• LISTA DE TAREAS:
#1 Resume en dos oraciones el texto sobre el crucifijo.
#2 Reproduce tal cual el fragmento del texto sobre el crucifijo que empieza en las palabras "Europa parece haber" y termina después de "única y singular.".

• TEXTO PROPUESTO:
******

Resulta chocante que a nadie se le impida teñirse el pelo de
colorines, raparse al cero o dejarse una cresta de indio
iroqués, tatuarse hasta el último centímetro de piel, perforarse
el cuerpo con doscientos o trescientos piercings, vestirse como
un adefesio o pasearse enseñando la raja del culo; en cambio, si
se le ocurre colgarse un crucifijo del cuello se convierte
automáticamente en reo de sospecha. Que un crucifijo se
convierta en piedra de escándalo sólo puede interpretarse como
un síntoma alarmante de amnesia o necrosis cultural. Desde hace
algún tiempo, un cierto apetito autodestructivo se enseñorea de
Europa. Como los alacranes que se clavan su propio aguijón y
agonizan víctimas de su propio veneno, diríase que los europeos
hubiésemos decidido aniquilarnos, marginando y olvidando la
herencia histórica que nos constituye. Este apetito
autodestructivo halla su más triste y contumaz expresión en el
afán por borrar de nuestra memoria el legado moral y cultural
cristiano, que de vez en cuando propicia episodios tan chuscos
como el que acabamos de mencionar. La sana laicidad del Estado
se empieza a confundir con una beligerancia antirreligiosa que
trata de negar al hombre su vinculación con la trascendencia,
que trata de borrar nuestra genealogía espiritual y cultural.
Europa parece haber olvidado que la patria del hombre –según nos
enseñase Maritain– es el Absoluto. Cuando al hombre se le
destierra de esa patria común, cuando se le desgaja de esa parte
intrínseca de sí mismo se le está condenando al desarraigo, a la
intemperie, a la orfandad; se le está relegando a la condición
de triste materia. La dimensión trascendente convierte al hombre
en criatura sagrada, irrepetible, capaz de acceder a la verdad
sobre sí mismo y sobre el mundo, y capaz, asimismo, de una
salvación única y singular.
Siempre que me topo con una noticia de este jaez,
recuerdo aquellos vibrantes versos de León Felipe: «Más
sencilla, más sencilla. / Sin barroquismo, / sin añadidos ni
ornamentos, / que se vean desnudos / los maderos, / desnudos / y
decididamente rectos. / Los brazos en abrazo hacia la Tierra, /
el astil disparándose a los cielos. / Que no haya un solo adorno
/ que distraiga este gesto, / este equilibrio humano / de los
dos mandamientos. / Más sencilla, más sencilla: / haz una cruz
sencilla, carpintero». En la belleza sobria de un crucifijo León
Felipe descubría algo más, mucho más, que un mero cachivache
religioso. En esos dos maderos cruzados se compendia la historia
del género humano, con toda su genealogía de debilidad y
grandeza, dicha y dolor. La cruz, epicentro de la iconografía
cristiana, es también un emblema formidablemente humano. En ella
quedan resumidas y denunciadas todas las barbaries que los
hombres han perpetrado, desde el asesinato de Abel hasta
cualquiera de las matanzas que hoy diezman la humanidad; en ella
se plasma nuestro feroz y fecundo anhelo de rebelarnos contra la
muerte.

******

• DATOS SIN PROCESAR:
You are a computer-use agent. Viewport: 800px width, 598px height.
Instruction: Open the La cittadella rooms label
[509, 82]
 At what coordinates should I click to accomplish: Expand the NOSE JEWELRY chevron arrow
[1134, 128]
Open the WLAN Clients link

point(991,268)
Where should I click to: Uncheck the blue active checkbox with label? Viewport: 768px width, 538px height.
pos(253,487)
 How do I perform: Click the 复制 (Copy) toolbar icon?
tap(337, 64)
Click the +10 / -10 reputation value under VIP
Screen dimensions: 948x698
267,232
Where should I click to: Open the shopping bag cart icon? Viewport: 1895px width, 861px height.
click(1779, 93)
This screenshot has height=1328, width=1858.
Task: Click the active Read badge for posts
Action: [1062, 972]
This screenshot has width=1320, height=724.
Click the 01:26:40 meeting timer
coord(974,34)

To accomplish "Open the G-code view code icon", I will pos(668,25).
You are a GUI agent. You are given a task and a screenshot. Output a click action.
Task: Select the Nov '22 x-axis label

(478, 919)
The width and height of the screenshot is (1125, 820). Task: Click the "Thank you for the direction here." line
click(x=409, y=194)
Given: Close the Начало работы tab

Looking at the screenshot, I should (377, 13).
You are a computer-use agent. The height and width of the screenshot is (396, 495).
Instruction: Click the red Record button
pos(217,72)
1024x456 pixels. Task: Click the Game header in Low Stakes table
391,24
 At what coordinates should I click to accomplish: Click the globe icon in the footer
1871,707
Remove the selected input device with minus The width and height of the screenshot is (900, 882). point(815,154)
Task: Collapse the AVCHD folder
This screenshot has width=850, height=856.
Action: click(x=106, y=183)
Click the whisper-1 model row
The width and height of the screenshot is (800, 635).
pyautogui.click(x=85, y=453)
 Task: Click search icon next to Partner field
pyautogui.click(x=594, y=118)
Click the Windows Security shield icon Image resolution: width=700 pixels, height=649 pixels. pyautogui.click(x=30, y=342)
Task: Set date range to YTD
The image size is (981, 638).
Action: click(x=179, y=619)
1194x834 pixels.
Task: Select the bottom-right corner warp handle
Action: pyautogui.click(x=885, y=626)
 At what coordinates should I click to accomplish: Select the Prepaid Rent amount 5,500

******

• RESPUESTAS POR TAREA:
#1 El texto lamenta que a nadie se le impida teñirse el pelo, tatuarse o vestirse como un adefesio, pero que colgarse un crucifijo del cuello lo convierta en sospechoso. Ve en ello un apetito autodestructivo de Europa por borrar su legado moral y cultural cristiano, y sostiene que la cruz es también un emblema humano que resume las barbaries de los hombres y su anhelo de rebelarse contra la muerte.

#2
Europa parece haber olvidado que la patria del hombre –según nos
enseñase Maritain– es el Absoluto. Cuando al hombre se le
destierra de esa patria común, cuando se le desgaja de esa parte
intrínseca de sí mismo se le está condenando al desarraigo, a la
intemperie, a la orfandad; se le está relegando a la condición
de triste materia. La dimensión trascendente convierte al hombre
en criatura sagrada, irrepetible, capaz de acceder a la verdad
sobre sí mismo y sobre el mundo, y capaz, asimismo, de una
salvación única y singular.